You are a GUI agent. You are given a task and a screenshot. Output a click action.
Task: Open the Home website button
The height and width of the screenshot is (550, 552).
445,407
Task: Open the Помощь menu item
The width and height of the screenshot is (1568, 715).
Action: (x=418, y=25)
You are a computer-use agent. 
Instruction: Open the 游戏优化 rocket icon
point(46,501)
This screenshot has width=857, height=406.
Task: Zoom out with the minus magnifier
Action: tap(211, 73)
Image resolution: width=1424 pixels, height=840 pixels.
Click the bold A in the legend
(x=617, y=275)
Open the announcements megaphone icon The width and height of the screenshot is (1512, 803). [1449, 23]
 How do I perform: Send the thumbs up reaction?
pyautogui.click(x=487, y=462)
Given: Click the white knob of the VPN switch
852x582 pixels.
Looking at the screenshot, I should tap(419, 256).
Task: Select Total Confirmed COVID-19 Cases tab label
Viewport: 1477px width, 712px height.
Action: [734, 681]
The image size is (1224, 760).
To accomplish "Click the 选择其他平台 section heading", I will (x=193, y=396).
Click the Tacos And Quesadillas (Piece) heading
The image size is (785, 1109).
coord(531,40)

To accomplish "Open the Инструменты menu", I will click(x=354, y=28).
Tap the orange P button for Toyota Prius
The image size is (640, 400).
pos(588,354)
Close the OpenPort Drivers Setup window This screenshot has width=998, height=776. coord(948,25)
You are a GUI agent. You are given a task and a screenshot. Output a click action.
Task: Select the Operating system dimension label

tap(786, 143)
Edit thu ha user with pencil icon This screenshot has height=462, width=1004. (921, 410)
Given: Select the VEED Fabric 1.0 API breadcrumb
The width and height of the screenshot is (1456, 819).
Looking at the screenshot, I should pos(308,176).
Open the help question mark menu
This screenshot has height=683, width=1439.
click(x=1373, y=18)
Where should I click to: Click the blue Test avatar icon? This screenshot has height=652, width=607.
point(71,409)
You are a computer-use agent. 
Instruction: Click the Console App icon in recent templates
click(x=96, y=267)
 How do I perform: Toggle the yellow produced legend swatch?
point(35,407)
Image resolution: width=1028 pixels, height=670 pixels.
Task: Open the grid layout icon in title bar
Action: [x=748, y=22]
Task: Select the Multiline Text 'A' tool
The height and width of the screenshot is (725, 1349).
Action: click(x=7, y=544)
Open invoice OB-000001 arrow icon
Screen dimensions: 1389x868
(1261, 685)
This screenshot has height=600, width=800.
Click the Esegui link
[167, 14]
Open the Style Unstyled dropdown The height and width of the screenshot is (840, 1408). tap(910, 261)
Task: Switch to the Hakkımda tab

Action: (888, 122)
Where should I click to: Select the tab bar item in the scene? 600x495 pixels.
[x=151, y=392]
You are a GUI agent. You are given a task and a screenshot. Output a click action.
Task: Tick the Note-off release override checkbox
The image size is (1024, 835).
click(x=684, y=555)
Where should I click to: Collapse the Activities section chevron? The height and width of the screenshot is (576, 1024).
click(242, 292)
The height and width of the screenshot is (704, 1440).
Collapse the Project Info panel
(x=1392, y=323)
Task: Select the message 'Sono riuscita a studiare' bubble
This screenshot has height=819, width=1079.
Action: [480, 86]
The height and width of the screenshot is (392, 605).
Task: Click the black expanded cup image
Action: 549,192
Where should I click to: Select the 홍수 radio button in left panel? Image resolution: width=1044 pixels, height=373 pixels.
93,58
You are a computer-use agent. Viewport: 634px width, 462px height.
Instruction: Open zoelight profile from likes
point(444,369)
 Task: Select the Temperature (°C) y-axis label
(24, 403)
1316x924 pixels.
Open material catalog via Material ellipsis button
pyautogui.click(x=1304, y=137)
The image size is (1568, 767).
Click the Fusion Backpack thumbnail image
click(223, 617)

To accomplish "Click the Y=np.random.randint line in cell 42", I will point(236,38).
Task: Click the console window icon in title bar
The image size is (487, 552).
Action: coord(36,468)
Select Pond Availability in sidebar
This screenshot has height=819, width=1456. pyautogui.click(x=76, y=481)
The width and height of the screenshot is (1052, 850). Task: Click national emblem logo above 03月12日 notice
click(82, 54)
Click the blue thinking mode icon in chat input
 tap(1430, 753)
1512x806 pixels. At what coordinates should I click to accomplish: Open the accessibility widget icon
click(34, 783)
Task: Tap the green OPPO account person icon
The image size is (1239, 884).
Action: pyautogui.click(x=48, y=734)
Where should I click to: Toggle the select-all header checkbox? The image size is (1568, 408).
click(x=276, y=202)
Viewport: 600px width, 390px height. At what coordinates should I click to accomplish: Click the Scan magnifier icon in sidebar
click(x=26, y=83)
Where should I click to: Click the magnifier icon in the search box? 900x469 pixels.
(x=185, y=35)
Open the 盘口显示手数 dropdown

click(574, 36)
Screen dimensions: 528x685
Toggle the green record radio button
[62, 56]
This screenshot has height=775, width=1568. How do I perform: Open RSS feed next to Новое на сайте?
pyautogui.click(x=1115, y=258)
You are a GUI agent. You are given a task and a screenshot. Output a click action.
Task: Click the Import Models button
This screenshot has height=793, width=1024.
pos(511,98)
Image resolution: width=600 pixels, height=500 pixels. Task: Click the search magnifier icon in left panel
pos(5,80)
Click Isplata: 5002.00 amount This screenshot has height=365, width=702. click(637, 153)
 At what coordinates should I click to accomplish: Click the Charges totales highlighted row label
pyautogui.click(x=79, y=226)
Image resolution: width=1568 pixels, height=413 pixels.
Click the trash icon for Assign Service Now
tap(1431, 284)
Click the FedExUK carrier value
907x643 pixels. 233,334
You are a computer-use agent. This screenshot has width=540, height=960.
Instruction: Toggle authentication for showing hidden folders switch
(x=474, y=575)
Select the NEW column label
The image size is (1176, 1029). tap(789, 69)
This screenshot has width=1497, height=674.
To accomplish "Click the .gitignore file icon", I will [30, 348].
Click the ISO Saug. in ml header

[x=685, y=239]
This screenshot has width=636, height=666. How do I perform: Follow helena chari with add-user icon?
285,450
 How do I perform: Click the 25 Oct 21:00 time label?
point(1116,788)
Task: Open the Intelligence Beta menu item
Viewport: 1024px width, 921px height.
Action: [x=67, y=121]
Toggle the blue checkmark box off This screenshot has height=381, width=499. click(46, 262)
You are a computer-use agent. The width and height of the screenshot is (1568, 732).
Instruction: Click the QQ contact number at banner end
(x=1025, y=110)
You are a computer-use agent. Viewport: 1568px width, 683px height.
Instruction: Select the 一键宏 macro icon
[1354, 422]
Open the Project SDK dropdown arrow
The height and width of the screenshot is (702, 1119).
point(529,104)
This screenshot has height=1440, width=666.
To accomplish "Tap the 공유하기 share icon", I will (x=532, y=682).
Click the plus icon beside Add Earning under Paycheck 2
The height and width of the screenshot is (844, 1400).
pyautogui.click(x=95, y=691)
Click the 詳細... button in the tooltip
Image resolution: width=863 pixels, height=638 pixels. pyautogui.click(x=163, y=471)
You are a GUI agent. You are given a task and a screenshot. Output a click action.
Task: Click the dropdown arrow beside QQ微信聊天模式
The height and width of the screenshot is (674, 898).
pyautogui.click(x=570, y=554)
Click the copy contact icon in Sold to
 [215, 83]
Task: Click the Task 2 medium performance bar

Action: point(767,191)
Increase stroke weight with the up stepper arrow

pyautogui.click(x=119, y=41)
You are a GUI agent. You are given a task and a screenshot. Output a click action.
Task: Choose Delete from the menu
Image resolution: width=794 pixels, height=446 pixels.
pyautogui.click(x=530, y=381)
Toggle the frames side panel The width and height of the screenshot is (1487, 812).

* * *

* **Work item**
Write out all the records above again, exactly as they stand.

* **Response box**
You are a GUI agent. You are given a task and a screenshot. Output a click action.
Task: Open the Home website button
The height and width of the screenshot is (550, 552).
445,407
Task: Open the Помощь menu item
The width and height of the screenshot is (1568, 715).
Action: (x=418, y=25)
You are a computer-use agent. 
Instruction: Open the 游戏优化 rocket icon
point(46,501)
This screenshot has width=857, height=406.
Task: Zoom out with the minus magnifier
Action: tap(211, 73)
Image resolution: width=1424 pixels, height=840 pixels.
Click the bold A in the legend
(x=617, y=275)
Open the announcements megaphone icon The width and height of the screenshot is (1512, 803). [1449, 23]
 How do I perform: Send the thumbs up reaction?
pyautogui.click(x=487, y=462)
Given: Click the white knob of the VPN switch
852x582 pixels.
Looking at the screenshot, I should tap(419, 256).
Task: Select Total Confirmed COVID-19 Cases tab label
Viewport: 1477px width, 712px height.
Action: [734, 681]
The image size is (1224, 760).
To accomplish "Click the 选择其他平台 section heading", I will (x=193, y=396).
Click the Tacos And Quesadillas (Piece) heading
The image size is (785, 1109).
coord(531,40)

To accomplish "Open the Инструменты menu", I will click(x=354, y=28).
Tap the orange P button for Toyota Prius
The image size is (640, 400).
pos(588,354)
Close the OpenPort Drivers Setup window This screenshot has width=998, height=776. coord(948,25)
You are a GUI agent. You are given a task and a screenshot. Output a click action.
Task: Select the Operating system dimension label

tap(786, 143)
Edit thu ha user with pencil icon This screenshot has height=462, width=1004. (921, 410)
Given: Select the VEED Fabric 1.0 API breadcrumb
The width and height of the screenshot is (1456, 819).
Looking at the screenshot, I should pos(308,176).
Open the help question mark menu
This screenshot has height=683, width=1439.
click(x=1373, y=18)
Where should I click to: Click the blue Test avatar icon? This screenshot has height=652, width=607.
point(71,409)
You are a computer-use agent. 
Instruction: Click the Console App icon in recent templates
click(x=96, y=267)
 How do I perform: Toggle the yellow produced legend swatch?
point(35,407)
Image resolution: width=1028 pixels, height=670 pixels.
Task: Open the grid layout icon in title bar
Action: [x=748, y=22]
Task: Select the Multiline Text 'A' tool
The height and width of the screenshot is (725, 1349).
Action: click(x=7, y=544)
Open invoice OB-000001 arrow icon
Screen dimensions: 1389x868
(1261, 685)
This screenshot has height=600, width=800.
Click the Esegui link
[167, 14]
Open the Style Unstyled dropdown The height and width of the screenshot is (840, 1408). tap(910, 261)
Task: Switch to the Hakkımda tab

Action: (888, 122)
Where should I click to: Select the tab bar item in the scene? 600x495 pixels.
[x=151, y=392]
You are a GUI agent. You are given a task and a screenshot. Output a click action.
Task: Tick the Note-off release override checkbox
The image size is (1024, 835).
click(x=684, y=555)
Where should I click to: Collapse the Activities section chevron? The height and width of the screenshot is (576, 1024).
click(242, 292)
The height and width of the screenshot is (704, 1440).
Collapse the Project Info panel
(x=1392, y=323)
Task: Select the message 'Sono riuscita a studiare' bubble
This screenshot has height=819, width=1079.
Action: [480, 86]
The height and width of the screenshot is (392, 605).
Task: Click the black expanded cup image
Action: 549,192
Where should I click to: Select the 홍수 radio button in left panel? Image resolution: width=1044 pixels, height=373 pixels.
93,58
You are a computer-use agent. Viewport: 634px width, 462px height.
Instruction: Open zoelight profile from likes
point(444,369)
 Task: Select the Temperature (°C) y-axis label
(24, 403)
1316x924 pixels.
Open material catalog via Material ellipsis button
pyautogui.click(x=1304, y=137)
The image size is (1568, 767).
Click the Fusion Backpack thumbnail image
click(223, 617)

To accomplish "Click the Y=np.random.randint line in cell 42", I will point(236,38).
Task: Click the console window icon in title bar
The image size is (487, 552).
Action: coord(36,468)
Select Pond Availability in sidebar
This screenshot has height=819, width=1456. pyautogui.click(x=76, y=481)
The width and height of the screenshot is (1052, 850). Task: Click national emblem logo above 03月12日 notice
click(82, 54)
Click the blue thinking mode icon in chat input
 tap(1430, 753)
1512x806 pixels. At what coordinates should I click to accomplish: Open the accessibility widget icon
click(34, 783)
Task: Tap the green OPPO account person icon
The image size is (1239, 884).
Action: pyautogui.click(x=48, y=734)
Where should I click to: Toggle the select-all header checkbox? The image size is (1568, 408).
click(x=276, y=202)
Viewport: 600px width, 390px height. At what coordinates should I click to accomplish: Click the Scan magnifier icon in sidebar
click(x=26, y=83)
Where should I click to: Click the magnifier icon in the search box? 900x469 pixels.
(x=185, y=35)
Open the 盘口显示手数 dropdown

click(574, 36)
Screen dimensions: 528x685
Toggle the green record radio button
[62, 56]
This screenshot has height=775, width=1568. How do I perform: Open RSS feed next to Новое на сайте?
pyautogui.click(x=1115, y=258)
You are a GUI agent. You are given a task and a screenshot. Output a click action.
Task: Click the Import Models button
This screenshot has height=793, width=1024.
pos(511,98)
Image resolution: width=600 pixels, height=500 pixels. Task: Click the search magnifier icon in left panel
pos(5,80)
Click Isplata: 5002.00 amount This screenshot has height=365, width=702. click(637, 153)
 At what coordinates should I click to accomplish: Click the Charges totales highlighted row label
pyautogui.click(x=79, y=226)
Image resolution: width=1568 pixels, height=413 pixels.
Click the trash icon for Assign Service Now
tap(1431, 284)
Click the FedExUK carrier value
907x643 pixels. 233,334
You are a computer-use agent. This screenshot has width=540, height=960.
Instruction: Toggle authentication for showing hidden folders switch
(x=474, y=575)
Select the NEW column label
The image size is (1176, 1029). tap(789, 69)
This screenshot has width=1497, height=674.
To accomplish "Click the .gitignore file icon", I will [30, 348].
Click the ISO Saug. in ml header

[x=685, y=239]
This screenshot has width=636, height=666. How do I perform: Follow helena chari with add-user icon?
285,450
 How do I perform: Click the 25 Oct 21:00 time label?
point(1116,788)
Task: Open the Intelligence Beta menu item
Viewport: 1024px width, 921px height.
Action: [x=67, y=121]
Toggle the blue checkmark box off This screenshot has height=381, width=499. click(46, 262)
You are a computer-use agent. The width and height of the screenshot is (1568, 732).
Instruction: Click the QQ contact number at banner end
(x=1025, y=110)
You are a computer-use agent. Viewport: 1568px width, 683px height.
Instruction: Select the 一键宏 macro icon
[1354, 422]
Open the Project SDK dropdown arrow
The height and width of the screenshot is (702, 1119).
point(529,104)
This screenshot has height=1440, width=666.
To accomplish "Tap the 공유하기 share icon", I will (x=532, y=682).
Click the plus icon beside Add Earning under Paycheck 2
The height and width of the screenshot is (844, 1400).
pyautogui.click(x=95, y=691)
Click the 詳細... button in the tooltip
Image resolution: width=863 pixels, height=638 pixels. pyautogui.click(x=163, y=471)
You are a GUI agent. You are given a task and a screenshot. Output a click action.
Task: Click the dropdown arrow beside QQ微信聊天模式
The height and width of the screenshot is (674, 898).
pyautogui.click(x=570, y=554)
Click the copy contact icon in Sold to
 [215, 83]
Task: Click the Task 2 medium performance bar

Action: point(767,191)
Increase stroke weight with the up stepper arrow

pyautogui.click(x=119, y=41)
You are a GUI agent. You are given a task and a screenshot. Output a click action.
Task: Choose Delete from the menu
Image resolution: width=794 pixels, height=446 pixels.
pyautogui.click(x=530, y=381)
Toggle the frames side panel The width and height of the screenshot is (1487, 812).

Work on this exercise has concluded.